§ **Exercise brief**:
Write out all the lines below again, renaming every "Impressum" to "Imprint" and changing nothing else. Leave the pictures out.

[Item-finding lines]
++++++++++++++++++++

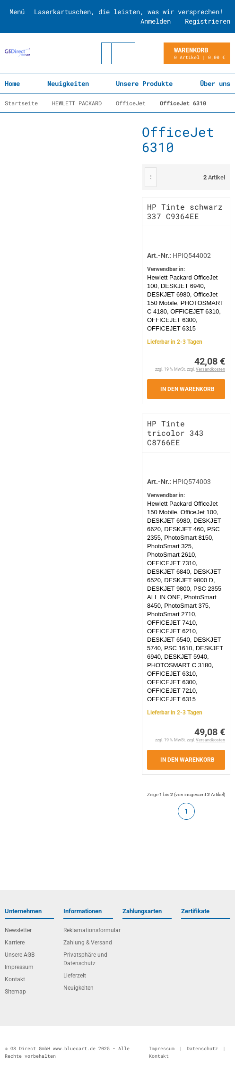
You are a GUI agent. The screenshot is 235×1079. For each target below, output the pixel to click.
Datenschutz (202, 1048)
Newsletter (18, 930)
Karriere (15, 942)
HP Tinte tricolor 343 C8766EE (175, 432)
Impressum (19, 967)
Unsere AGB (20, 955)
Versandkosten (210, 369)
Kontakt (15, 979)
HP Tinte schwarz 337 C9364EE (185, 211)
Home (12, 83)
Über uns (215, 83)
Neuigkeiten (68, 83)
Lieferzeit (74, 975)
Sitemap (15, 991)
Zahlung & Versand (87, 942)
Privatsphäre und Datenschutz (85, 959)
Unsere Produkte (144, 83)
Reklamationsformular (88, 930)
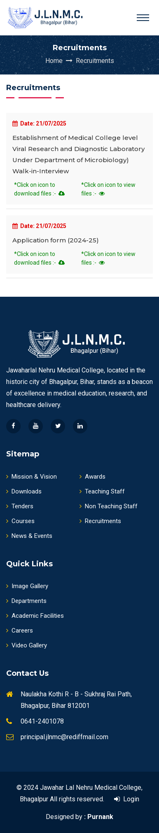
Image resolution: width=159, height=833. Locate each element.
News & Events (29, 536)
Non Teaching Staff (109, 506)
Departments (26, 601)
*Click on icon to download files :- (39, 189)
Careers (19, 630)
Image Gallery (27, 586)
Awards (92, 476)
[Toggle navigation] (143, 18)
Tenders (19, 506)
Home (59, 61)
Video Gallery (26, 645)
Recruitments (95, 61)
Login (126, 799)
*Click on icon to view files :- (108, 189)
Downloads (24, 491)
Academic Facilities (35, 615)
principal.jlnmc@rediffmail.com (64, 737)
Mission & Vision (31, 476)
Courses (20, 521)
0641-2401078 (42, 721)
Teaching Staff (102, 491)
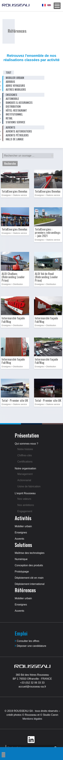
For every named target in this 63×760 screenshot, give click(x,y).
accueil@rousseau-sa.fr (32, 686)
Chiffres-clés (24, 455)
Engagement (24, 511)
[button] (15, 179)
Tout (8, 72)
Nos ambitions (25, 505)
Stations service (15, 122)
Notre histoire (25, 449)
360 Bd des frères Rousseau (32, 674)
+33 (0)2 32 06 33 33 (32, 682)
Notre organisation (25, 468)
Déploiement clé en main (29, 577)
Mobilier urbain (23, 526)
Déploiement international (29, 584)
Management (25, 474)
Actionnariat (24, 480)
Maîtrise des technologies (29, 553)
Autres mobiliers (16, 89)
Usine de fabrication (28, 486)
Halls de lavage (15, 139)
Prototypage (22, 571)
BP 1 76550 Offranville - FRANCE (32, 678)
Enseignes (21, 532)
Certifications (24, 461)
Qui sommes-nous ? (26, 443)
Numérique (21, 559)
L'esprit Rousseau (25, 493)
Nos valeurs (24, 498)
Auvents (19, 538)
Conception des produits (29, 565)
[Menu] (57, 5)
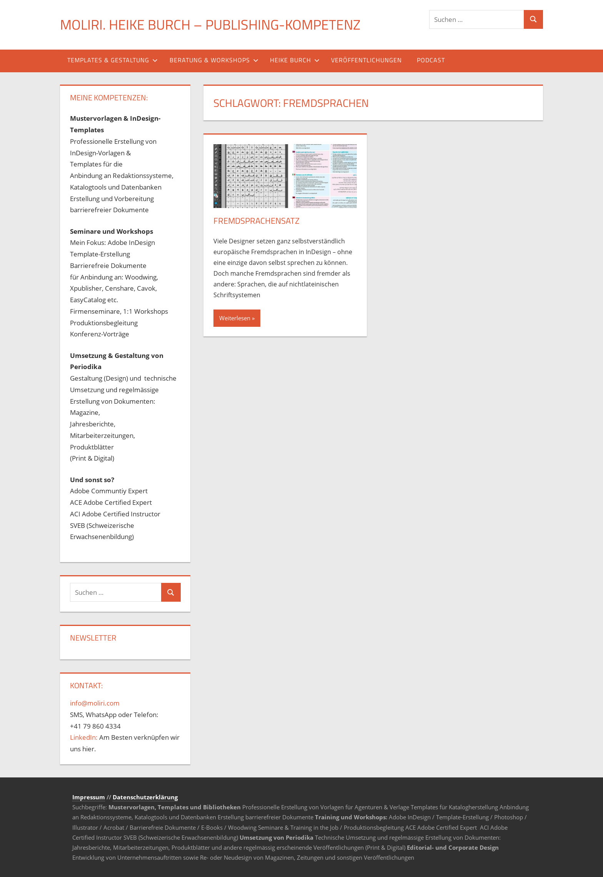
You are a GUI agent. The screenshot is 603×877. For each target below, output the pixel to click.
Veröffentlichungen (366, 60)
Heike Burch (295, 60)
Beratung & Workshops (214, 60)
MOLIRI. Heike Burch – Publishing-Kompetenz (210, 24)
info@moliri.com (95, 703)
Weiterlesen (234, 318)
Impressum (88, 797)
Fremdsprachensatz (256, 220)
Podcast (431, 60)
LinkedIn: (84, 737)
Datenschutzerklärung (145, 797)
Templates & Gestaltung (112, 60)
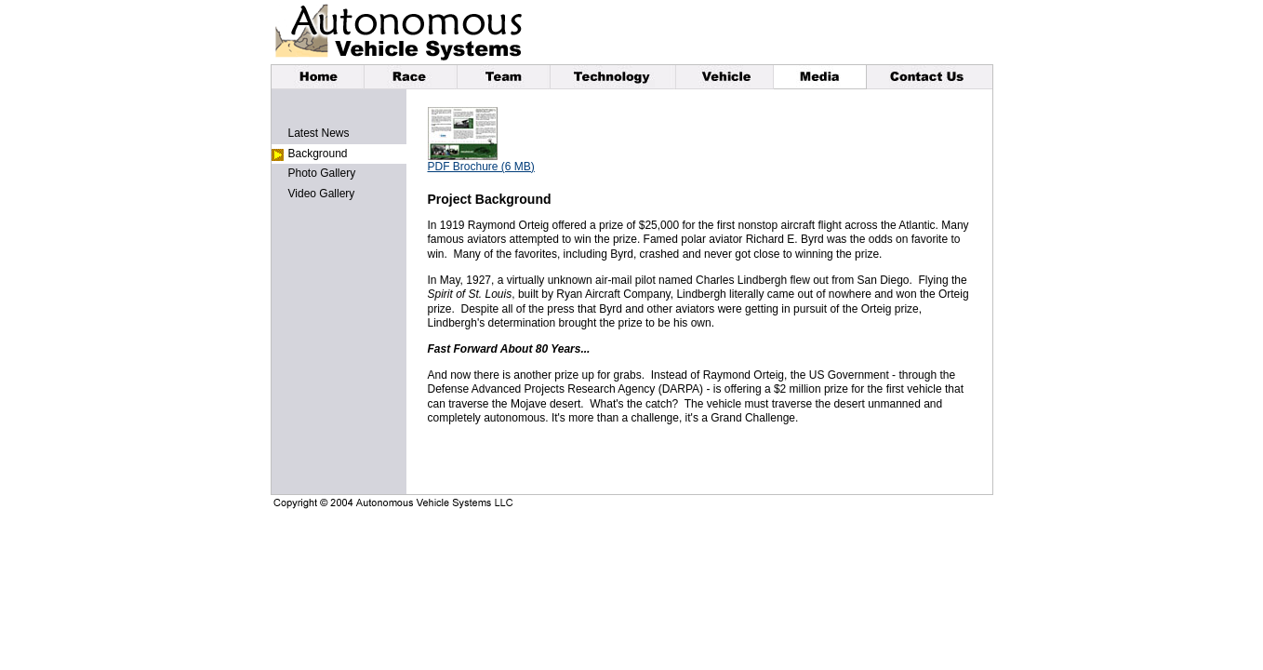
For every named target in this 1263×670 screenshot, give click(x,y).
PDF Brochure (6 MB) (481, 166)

++++++++++++++++++++

§ **Reply**:
You are a GUI agent. The screenshot is 235×1079. For each target below, output the pixel to click.
Datenschutz (202, 1048)
Newsletter (18, 930)
Karriere (15, 942)
HP Tinte tricolor 343 C8766EE (175, 432)
Imprint (19, 967)
Unsere AGB (20, 955)
Versandkosten (210, 369)
Kontakt (15, 979)
HP Tinte schwarz 337 C9364EE (185, 211)
Home (12, 83)
Über uns (215, 83)
Neuigkeiten (68, 83)
Lieferzeit (74, 975)
Sitemap (15, 991)
Zahlung & Versand (87, 942)
Privatsphäre und Datenschutz (85, 959)
Unsere Produkte (144, 83)
Reklamationsformular (88, 930)
Image resolution: width=159, height=833. Locate each element.
News & Events (29, 536)
Non Teaching Staff (109, 506)
Departments (26, 601)
*Click on icon to download files :- (39, 189)
Careers (19, 630)
Image Gallery (27, 586)
Awards (92, 476)
[Toggle navigation] (143, 18)
Tenders (19, 506)
Home (59, 61)
Video Gallery (26, 645)
Recruitments (95, 61)
Login (126, 799)
*Click on icon to view files :- (108, 189)
Downloads (24, 491)
Academic Facilities (35, 615)
principal.jlnmc@rediffmail.com (64, 737)
Mission & Vision (31, 476)
Courses (20, 521)
0641-2401078 (42, 721)
Teaching Staff (102, 491)
For every named target in this 63×760 screenshot, give click(x,y).
accueil@rousseau-sa.fr (32, 686)
Chiffres-clés (24, 455)
Engagement (24, 511)
[button] (15, 179)
Tout (8, 72)
Nos ambitions (25, 505)
Stations service (15, 122)
Notre histoire (25, 449)
360 Bd des frères Rousseau (32, 674)
+33 (0)2 32 06 33 33 (32, 682)
Notre organisation (25, 468)
Déploiement clé en main (29, 577)
Mobilier urbain (23, 526)
Déploiement international (29, 584)
Management (25, 474)
Actionnariat (24, 480)
Maîtrise des technologies (29, 553)
Autres mobiliers (16, 89)
Usine de fabrication (28, 486)
Halls de lavage (15, 139)
Prototypage (22, 571)
BP 1 76550 Offranville - FRANCE (32, 678)
Enseignes (21, 532)
Certifications (24, 461)
Qui sommes-nous ? (26, 443)
Numérique (21, 559)
L'esprit Rousseau (25, 493)
Nos valeurs (24, 498)
Auvents (19, 538)
Conception des produits (29, 565)
[Menu] (57, 5)
You are a GUI agent. The screenshot is 603×877. For each target below, output the pixel to click.
Veröffentlichungen (366, 60)
Heike Burch (295, 60)
Beratung & Workshops (214, 60)
MOLIRI. Heike Burch – Publishing-Kompetenz (210, 24)
info@moliri.com (95, 703)
Weiterlesen (234, 318)
Imprint (88, 797)
Fremdsprachensatz (256, 220)
Podcast (431, 60)
LinkedIn: (84, 737)
Datenschutzerklärung (145, 797)
Templates & Gestaltung (112, 60)
For every named target in this 1263×670 screenshot, give click(x,y).
PDF Brochure (6 MB) (481, 166)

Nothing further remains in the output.